Ketika memasuki anak tangga pertama di Blok A7, pemandangan menjijikan


tersaji. Sampah-sampah dibuang dengan sembarangan, membusuk bersama air limbah

rumah tangga yang terbuang tidak melalui parit-parit yang tersedia. Pipa-pipa saluran
air pembuangan tampak tak terawat, sehingga air pembuangan dari kamar mandi
terbuang lewat pipa yang bocor. Aroma bau pesing bercampur sampah yang membusuk
pun terasa menyengat. Anak-anak tangga yang hanya dibangun dengan beton pracetak
di Blok A7 ini sama sekali tak memiliki pegangan atau railing tangga. Kondisi ini tentu
sangat membuat khawatir penghuni terutama yang telah lanjut usia (lansia) juga anak
kecil.

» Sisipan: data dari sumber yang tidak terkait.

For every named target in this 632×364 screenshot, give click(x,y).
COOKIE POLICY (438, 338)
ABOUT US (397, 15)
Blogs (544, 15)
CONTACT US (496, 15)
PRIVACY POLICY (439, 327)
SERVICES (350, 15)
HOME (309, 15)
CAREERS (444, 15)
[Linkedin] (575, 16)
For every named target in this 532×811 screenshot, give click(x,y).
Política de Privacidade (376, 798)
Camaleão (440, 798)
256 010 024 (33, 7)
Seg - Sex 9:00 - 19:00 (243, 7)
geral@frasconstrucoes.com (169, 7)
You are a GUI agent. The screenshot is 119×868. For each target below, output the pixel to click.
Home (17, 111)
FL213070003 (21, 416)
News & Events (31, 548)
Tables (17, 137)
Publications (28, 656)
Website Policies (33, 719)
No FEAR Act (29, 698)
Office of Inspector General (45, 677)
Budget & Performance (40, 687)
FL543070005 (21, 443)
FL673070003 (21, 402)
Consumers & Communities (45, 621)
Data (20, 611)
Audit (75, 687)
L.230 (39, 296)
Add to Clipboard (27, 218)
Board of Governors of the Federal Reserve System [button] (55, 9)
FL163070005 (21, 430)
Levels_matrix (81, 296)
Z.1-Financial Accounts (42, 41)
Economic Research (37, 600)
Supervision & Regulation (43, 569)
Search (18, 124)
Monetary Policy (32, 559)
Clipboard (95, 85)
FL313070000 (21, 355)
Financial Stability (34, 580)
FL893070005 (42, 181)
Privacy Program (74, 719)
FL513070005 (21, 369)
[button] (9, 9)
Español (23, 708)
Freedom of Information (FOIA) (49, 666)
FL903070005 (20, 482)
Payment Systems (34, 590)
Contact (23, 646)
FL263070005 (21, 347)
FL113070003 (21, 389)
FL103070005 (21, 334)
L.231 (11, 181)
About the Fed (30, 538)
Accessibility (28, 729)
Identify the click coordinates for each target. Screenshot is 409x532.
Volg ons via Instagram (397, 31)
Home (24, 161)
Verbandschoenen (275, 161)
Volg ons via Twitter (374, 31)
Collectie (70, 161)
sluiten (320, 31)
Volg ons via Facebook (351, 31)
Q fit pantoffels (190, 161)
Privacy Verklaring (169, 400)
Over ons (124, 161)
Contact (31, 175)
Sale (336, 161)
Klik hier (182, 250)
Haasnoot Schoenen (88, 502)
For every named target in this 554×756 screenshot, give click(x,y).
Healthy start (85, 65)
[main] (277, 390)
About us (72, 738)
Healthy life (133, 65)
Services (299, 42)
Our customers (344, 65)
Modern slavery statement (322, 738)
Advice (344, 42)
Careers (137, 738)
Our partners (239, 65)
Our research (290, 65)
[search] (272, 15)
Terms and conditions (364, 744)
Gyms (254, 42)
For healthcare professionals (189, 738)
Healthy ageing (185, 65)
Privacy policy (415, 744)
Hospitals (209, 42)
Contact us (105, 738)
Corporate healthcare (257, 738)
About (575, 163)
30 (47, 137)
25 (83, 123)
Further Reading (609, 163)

Diantara Blok A6 dan A7 terdapat jarak yang mungkin awalnya didesain sebagai
ruang komunal atau ruang terbuka bagi para pengguna, namun ruang antar blok
bangunan ini sudah dipenuhi oleh sampah yang membusuk.

Gambar 3.2 Tangga di Blok A7 yang tidak memiliki railing dan banyaknya
sampah.

Penampilan fasade bangunan juga terlihat sangat memprihatinkan. Tiap tembok


bangunan hampir tidak memiliki cat lagi sebagai penutupnya. Tembok terkelupas,
bahkan berlumut. Di hampir tiap lorong bangunan tidak jarang terlihat air tergenang
akibat sistem floor drain yang tidak baik bahkan di beberapa tempat tidak ada.
Genangan air ini juga disebabkan oleh plat-plat lantai yang mulai retak sehingga
menimbulkan rembesan air.

Gambar 3.3 Suasana di ruang antara blok A6 dan A7

Gambar 3.4 Suasana lorong yang tergenang air.

Gambar 3.5 Tampak depan Blok A7

Gambar 3.6 Saluran air dipenuhi sampah.


BAB V
KESIMPULAN
1.1 Kesimpulan
Rumah Susun Sukaramai Blok A-6 dan A-7 menunjukkan kondisi yang
kurang baik dalam mencapai kriteria kesehatan, kenyamanan dan keamanan.
Penghuni cenderung mengesampingkan aspek fisiologis demi pemenuhan keinginan
mereka akan ruang. Selain itu, buruknya penampilan rumah susun sebagai akibat
kurangnya perawatan juga menyebabkan rasa kurang nyaman. Dan juga lemahnya
usaha pengelola dan penghuni dalam merawat dan menjaga seluruh fasilitas menjadi
kendala dalam mencapai kriteria keamanan.